When it comes to our environment things have certainly changed a lot since Enlightenment thinkers set out to free man from the constraints of nature through scientific knowledge. There can be no doubt about the success, but we also have to admit that such power has fundamentally altered our social order and divorced us from nature.
If man is at heart a social creature and not an autonomous individual, then changing the social order will have major ramifications. Through industrialism we saw traditional family moved from the farm and small-town shops and trades to large cities and factories. The family, which had traditionally worked together, was now fragmented through work with even wives and children working in different factory jobs. The human bond was broken down.
As technology and the economy progressed, we saw the perpetual fragmentation of families and communities as individuals commuted multiple towns away for work or members of families moved far away to pursue careers. Today the condition continues as families rarely stay together in the same community.
The economy is itself dependent upon the process of creative destruction for growth and progress as global competition has become the highest end. In such a state, there is a great deal of insecurity regarding employment and the ability to provide for oneself. This condition is very different from that of a farmer or a tradesman of previous centuries who weathered droughts and pestilence, but found ways to survive. In the modern economy, our success is tied to the success of large corporations and the overall economy. We can control less and less in our lives.
Culturally, we’ve also gone through enormous changes that have culminated in the present. Western Civilization was built upon the Christian religion. Meaning in life and work was derived from that framework of belief. The Enlightenment grew out of the Protestant Reformation, pursuing meaning through reason. Over time, the roots of the West were slowly abandoned, arguably helped along with the empowerment over nature provided by technological progress. We now come to a time when there is no overarching purpose or meaning to life that is understood by the culture at large. For the most part, it is up to the self to find meaning in life.
In the seminal book The Triumph of the Therapeutic, Philip Rieff writes about the profoundness of this change:
“…in order to save themselves from falling apart with their culture, men must engender another, different and yet powerful enough in its reorganization of experience to make themselves capable again of controlling the infinite variety of panic and emptiness to which they are disposed. It is to control their dis-ease as individuals that men have always acted culturally, in good faith. Books and parading, prayers and the sciences, music and piety toward parents: these are a few of the many instruments by which a culture may produce the saving larger self, for the control of panic and the filling up of emptiness.”

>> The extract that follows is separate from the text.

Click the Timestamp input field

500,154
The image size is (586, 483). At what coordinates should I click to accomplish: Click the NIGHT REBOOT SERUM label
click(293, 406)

“Panic and emptiness” would be good ways to describe our modern afflictions of anxiety and depression. Having done away with the traditional, cultural view of the meaning of life and the idea that God was ultimately in control, have we found it difficult to find our meaning for life? Has that increased feelings of panic and emptiness? Such a problem, compounded with the insecurities of the modern economy and the lack of close social ties to family and community might go a long way in explaining the uptick in depression.